Ali Soufan is the Chief Executive Officer of the Soufan Group LLC. Mr. Soufan is a former FBI Supervisory Special Agent who investigated and supervised highly sensitive and complex international terrorism cases, including the East Africa Bombings, the attack on the USS Cole, and the events surrounding 9/11. Mr. Soufan is regarded as a leading national security and counter-terrorism expert, and continues to play a significant advisory role on today’s most sensitive issues. Mr. Soufan had a distinguished career in the FBI. He often operated out of hostile environments and carried out sensitive extra-territorial missions and high-level negotiations. Mr. Soufan also served on the Joint Terrorist Task Force, FBI New York Office, where he coordinated both domestic and international counter-terrorism operations. Former Mayor of New York, Rudolph W. Giuliani hired him to serve as the Chief Operations Officer of the International Division of Giuliani Security & Safety LLC, a division of Giuliani Partners LLC.

Mr. Soufan has received numerous awards and commendations for his counter-terrorism work. These include the Director of the FBI’s Award for Excellence in Investigation, the Respect for Law Enforcement Award for “relentless pursuit of truth and bringing terrorist subjects before the bar of justice,” and a commendation from the U.S. Department of Defense that labeled him “an important weapon in the ongoing war on terrorism.” Mr. Soufan serves as the Executive Director of the Qatar International Academy for Security Studies (QIASS) and as a Visiting Senior Fellow in the S. Rajaratnam School of International Studies in Singapore. He has appeared as an expert panelist and as a guest speaker at international security forums, both in the United States and abroad. He has been profiled, interviewed, and been a contributor to numerous publications worldwide, including the New Yorker, Newsweek, the Washington Post, the New York Times, the Straits Times, and Asharq Alawsat. Mr. Soufan’s record has also been detailed in non-fiction books, including The Looming Tower by Lawrence Wright.

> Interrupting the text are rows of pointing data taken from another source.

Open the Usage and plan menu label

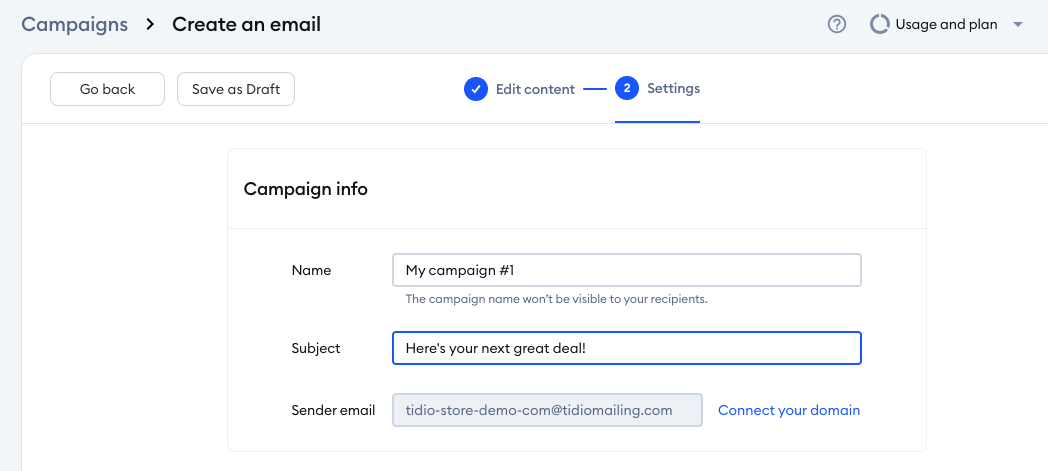tap(946, 25)
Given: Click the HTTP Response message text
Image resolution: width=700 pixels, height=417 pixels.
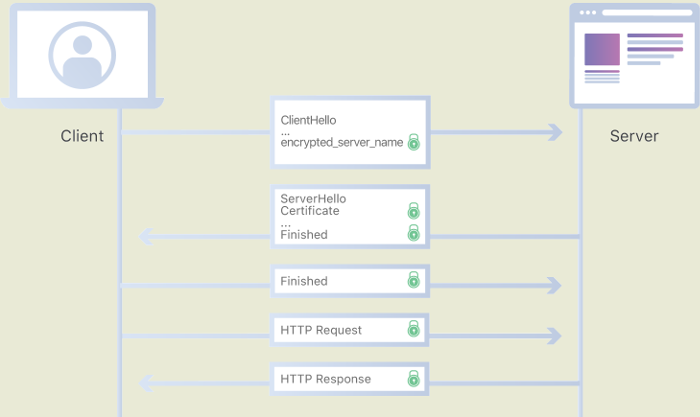Looking at the screenshot, I should click(x=325, y=379).
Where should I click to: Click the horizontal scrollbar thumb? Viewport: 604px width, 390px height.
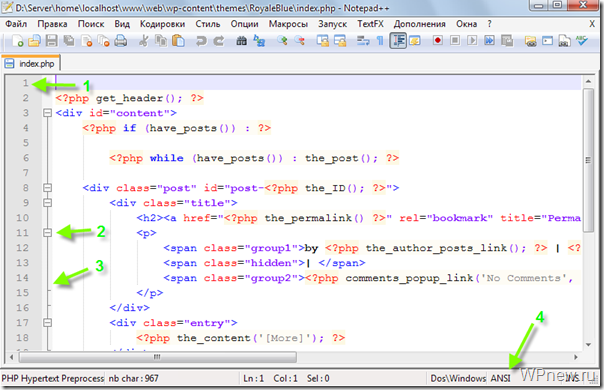pos(158,357)
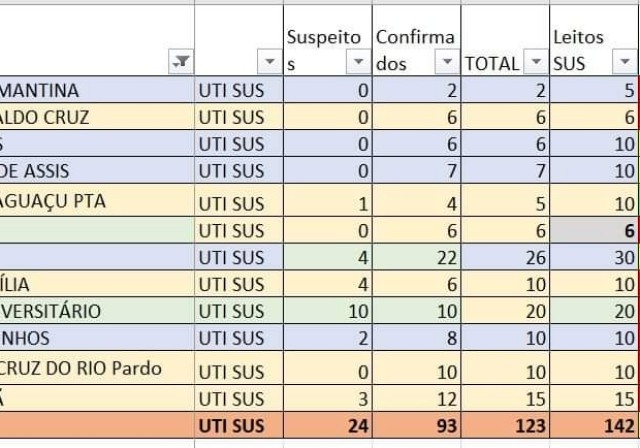Click the Confirmados cell with value 22

pyautogui.click(x=417, y=257)
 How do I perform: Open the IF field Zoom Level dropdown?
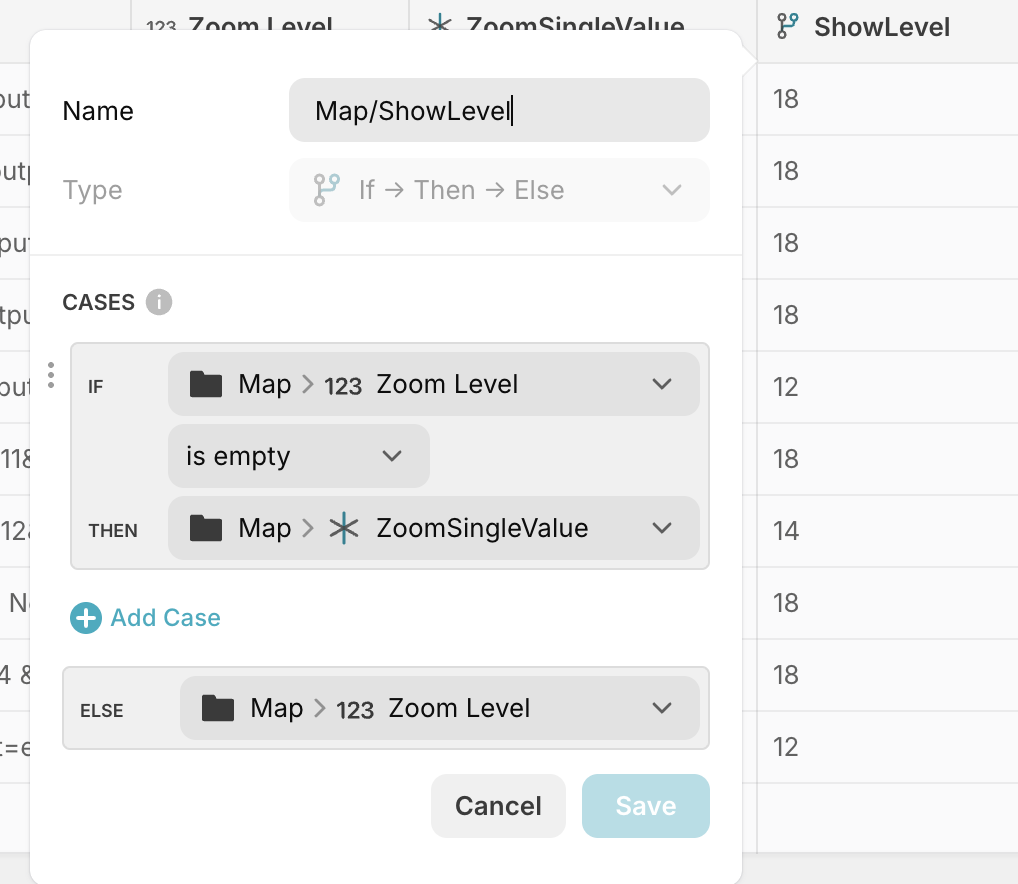[661, 385]

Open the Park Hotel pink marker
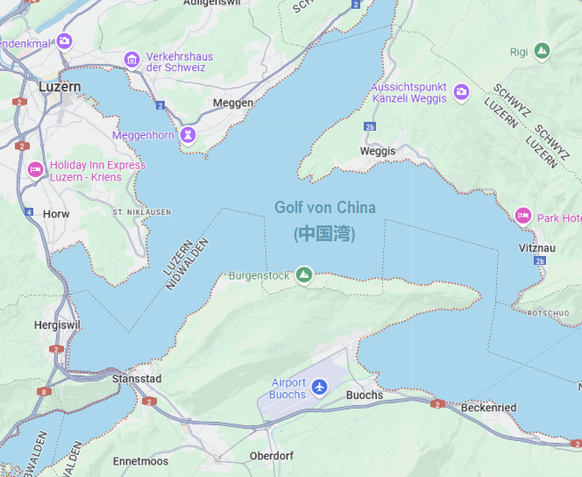tap(523, 216)
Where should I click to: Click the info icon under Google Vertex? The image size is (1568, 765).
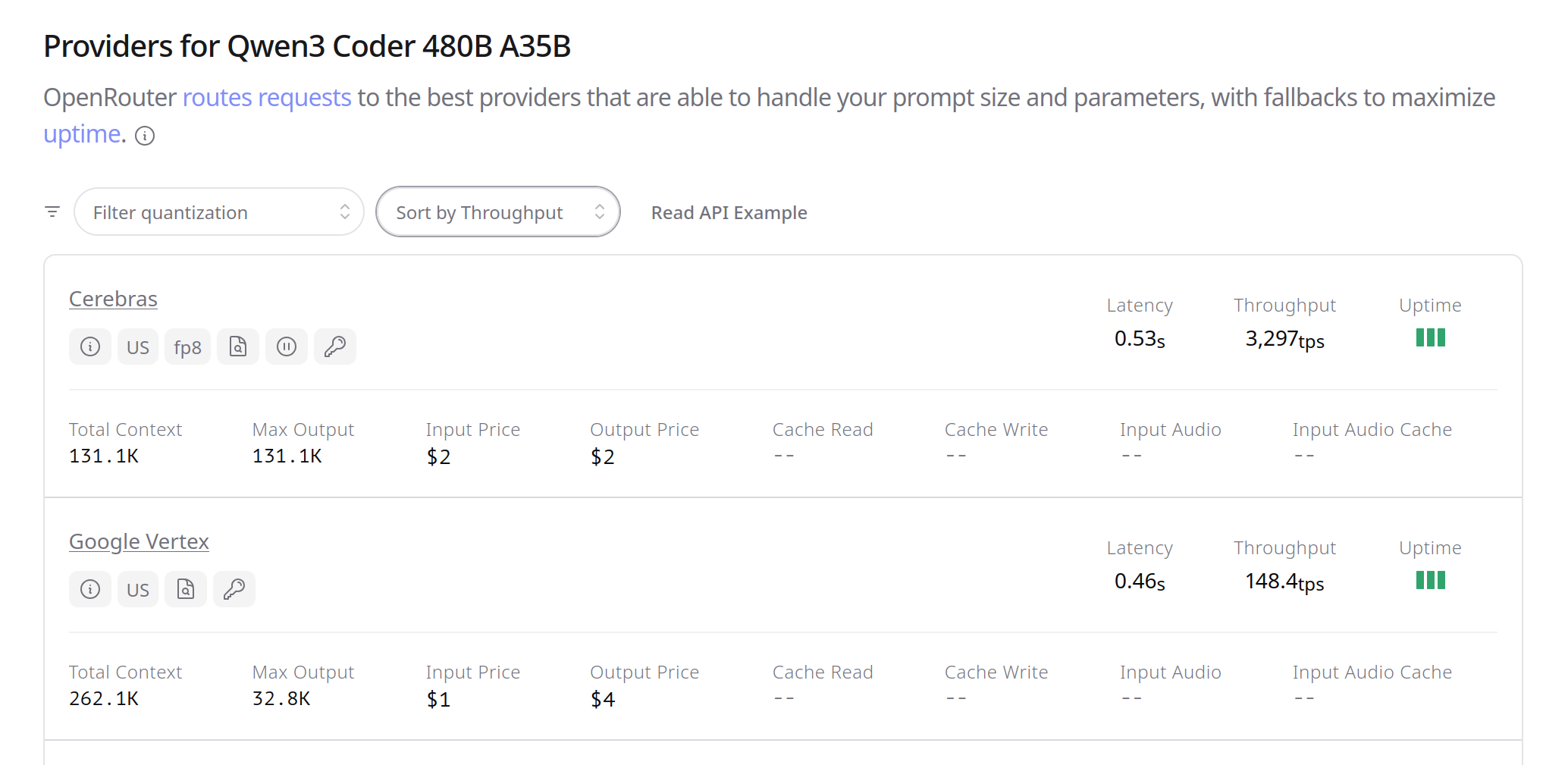pyautogui.click(x=90, y=589)
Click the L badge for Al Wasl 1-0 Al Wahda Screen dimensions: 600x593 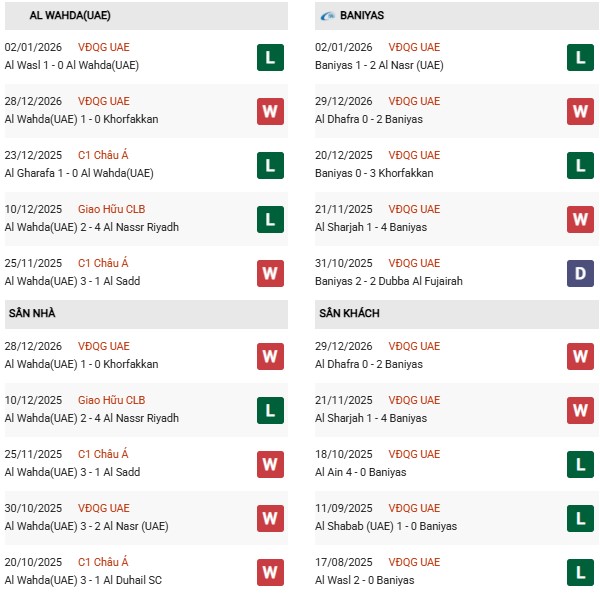point(270,57)
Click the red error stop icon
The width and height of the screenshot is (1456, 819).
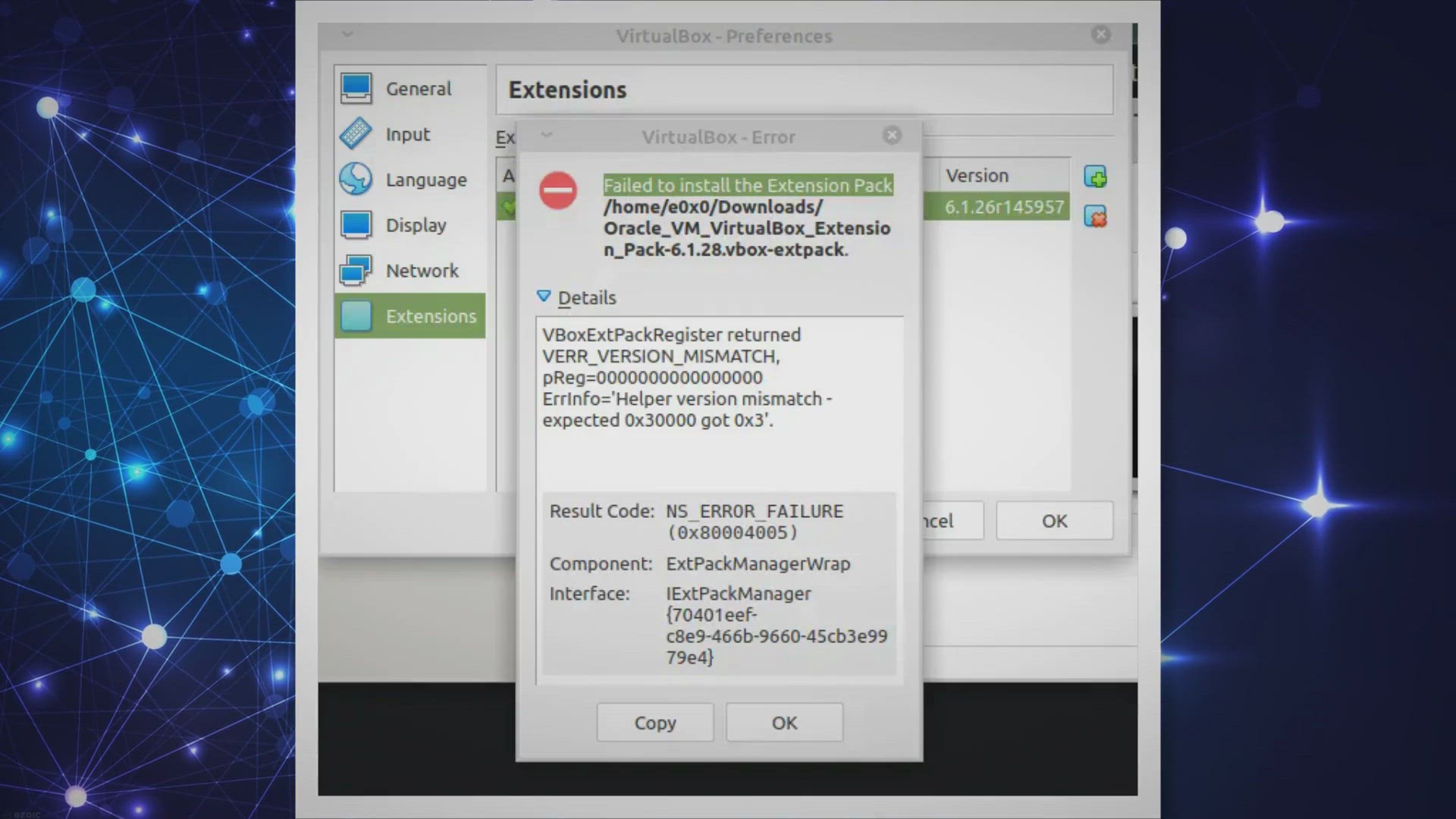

Mark Fallon is the Senior Vice-President for Business Development of The Soufan Group. He also serves on the Executive Board of the International Association of Chiefs of Police, in the International Managers of Police Academy and College Training (IMPACT) section. Mr. Fallon served for more than 30 years in the federal law enforcement and counterintelligence community, including as a Naval Criminal Investigative Service (NCIS) Special Agent and as the Assistant Director for Training of the Federal Law Enforcement Training Center (FLETC). He was involved in many high impact cases, including Operation Terstop and as the Commander of the USS Cole Task Force. Mr. Fallon is internationally recognized for his leadership ability in crisis situations, counterterrorism acumen, and training experience.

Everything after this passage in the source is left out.